Important: do not add any other vegetables, meat, oil, or thickeners to sauce you plan to water bath can. These additions lower the acidity and require pressure canning. Herbs and garlic in small amounts are fine for flavor, but onions, peppers, and other vegetables in significant quantities change the safety equation. If you want a full-flavored pasta sauce with added vegetables, use a tested pressure canning recipe or freeze it instead.

Common Mistakes and How to Avoid Them

Skipping the Acid

This is the most dangerous mistake. Botulism is rare but deadly, and tomatoes sit right on the edge of the pH safety threshold. Always add the lemon juice or citric acid. No exceptions.

Using Random Jars

Mayonnaise jars, pasta sauce jars, and other commercial glass jars are not designed for home canning. They can crack during processing or fail to seal properly. Use mason jars from Ball, Kerr, or another canning-specific brand.

Not Adjusting for Altitude

Water boils at a lower temperature at higher elevations, which means less effective processing. If you live above 1,000 feet, you must increase processing time. Check the USDA Complete Guide to Home Canning for specific adjustments.

Overfilling or Underfilling Jars

Headspace matters. Too little headspace and the contents can boil out during processing, preventing a proper seal. Too much headspace and there may not be enough heat penetration to sterilize the contents. Follow the ½ inch headspace guideline for tomatoes.

Tightening Bands Too Much

Fingertip-tight means snug but not forced. Over-tightened bands prevent air from escaping during processing, which can cause jar breakage or false seals.

After Processing: Checking Seals

Remove jars from the water bath and place them on a towel-lined counter. Don’t touch them for 12 to 24 hours. You’ll hear the satisfying “pop” or “ping” as lids seal — music to a canner’s ears.
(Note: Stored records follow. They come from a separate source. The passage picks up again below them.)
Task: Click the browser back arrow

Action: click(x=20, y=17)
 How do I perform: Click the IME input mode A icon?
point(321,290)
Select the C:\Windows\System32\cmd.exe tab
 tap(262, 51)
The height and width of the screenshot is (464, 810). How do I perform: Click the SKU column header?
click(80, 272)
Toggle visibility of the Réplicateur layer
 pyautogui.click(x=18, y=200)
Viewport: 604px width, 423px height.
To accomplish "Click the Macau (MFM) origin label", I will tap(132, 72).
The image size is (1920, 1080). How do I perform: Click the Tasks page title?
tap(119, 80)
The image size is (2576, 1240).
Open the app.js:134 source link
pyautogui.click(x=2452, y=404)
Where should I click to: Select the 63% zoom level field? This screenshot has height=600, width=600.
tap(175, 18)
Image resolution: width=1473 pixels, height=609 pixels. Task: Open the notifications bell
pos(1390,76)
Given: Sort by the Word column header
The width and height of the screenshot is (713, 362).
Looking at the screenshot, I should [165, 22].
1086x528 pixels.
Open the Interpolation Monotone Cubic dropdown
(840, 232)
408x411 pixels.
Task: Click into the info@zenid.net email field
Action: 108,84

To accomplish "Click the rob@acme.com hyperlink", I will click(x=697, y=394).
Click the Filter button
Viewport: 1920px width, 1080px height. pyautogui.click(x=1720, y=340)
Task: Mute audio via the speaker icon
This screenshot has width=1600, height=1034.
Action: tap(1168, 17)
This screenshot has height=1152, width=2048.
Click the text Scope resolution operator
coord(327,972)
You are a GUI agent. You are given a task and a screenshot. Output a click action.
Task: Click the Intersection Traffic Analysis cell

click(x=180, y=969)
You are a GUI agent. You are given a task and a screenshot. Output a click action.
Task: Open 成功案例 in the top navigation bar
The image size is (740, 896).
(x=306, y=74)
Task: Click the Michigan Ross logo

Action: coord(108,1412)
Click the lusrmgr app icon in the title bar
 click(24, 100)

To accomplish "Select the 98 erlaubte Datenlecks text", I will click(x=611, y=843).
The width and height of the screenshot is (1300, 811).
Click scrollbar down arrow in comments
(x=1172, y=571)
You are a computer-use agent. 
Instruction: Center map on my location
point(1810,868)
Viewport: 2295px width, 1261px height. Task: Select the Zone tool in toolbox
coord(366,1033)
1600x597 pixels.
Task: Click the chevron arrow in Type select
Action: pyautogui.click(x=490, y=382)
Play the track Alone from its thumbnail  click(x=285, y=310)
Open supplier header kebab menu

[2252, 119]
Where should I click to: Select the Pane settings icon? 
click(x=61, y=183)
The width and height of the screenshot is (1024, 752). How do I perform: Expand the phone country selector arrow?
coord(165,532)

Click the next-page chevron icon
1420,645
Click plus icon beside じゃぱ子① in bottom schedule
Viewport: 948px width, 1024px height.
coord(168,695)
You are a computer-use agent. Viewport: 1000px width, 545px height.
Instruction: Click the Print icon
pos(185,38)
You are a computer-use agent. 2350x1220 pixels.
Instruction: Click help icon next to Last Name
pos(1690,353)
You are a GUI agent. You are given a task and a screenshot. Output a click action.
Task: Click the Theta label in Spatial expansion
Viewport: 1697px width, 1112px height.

After 24 hours, check each seal by pressing the center of the lid. It should be concave (dipped down) and should not flex when pressed. If a lid flexes or pops up and down, it didn’t seal. Refrigerate that jar and use it within a week, or reprocess with a new lid within 24 hours.

Remove the screw bands for storage (they can rust and make jars hard to open later). Label each jar with the contents and date. Store in a cool, dark place. Properly canned tomatoes maintain best quality for 12 to 18 months.

Frequently Asked Questions

Can I can tomatoes without a water bath canner?

You can use any pot deep enough for the jars to be covered by 1 to 2 inches of water with room for a rolling boil. You’ll need a rack on the bottom to prevent jars from sitting directly on the pot’s base — a folded kitchen towel works in a pinch, or you can wire together a set of canning bands to create a makeshift rack. The pot needs to be at least 3 inches taller than your jars.

Why are my canned tomatoes separating in the jar?

Separation — a layer of watery liquid at the bottom with thicker tomato floating on top — is caused by an enzyme in tomatoes that’s activated when the fruit is cut. The enzyme breaks down pectin, releasing water. To minimize this, heat your first batch of cut tomatoes quickly to a boil (which deactivates the enzyme) before adding more. The crushed tomato method described above helps prevent this.

Can I add garlic, basil, or other seasonings to my canned tomatoes?

Small amounts of dried herbs, garlic, and salt are fine and won’t affect the acidity enough to cause safety issues. What you should not add to water bath canned tomatoes: significant quantities of onions, peppers, celery, or other low-acid vegetables; any meat or seafood; oil or butter; or thickeners like flour or cornstarch. These additions lower the acidity and require pressure canning at higher temperatures to be safe.

My tomatoes floated to the top of the jar after processing. Are they safe?

Floating is a cosmetic issue, not a safety issue. It happens most often with raw-pack tomatoes because air trapped in the fruit causes them to float above the liquid. The tomatoes above the liquid line may darken over time but are still safe to eat if the jar sealed properly. To prevent floating in future batches, use the hot pack method and remove air bubbles thoroughly before processing.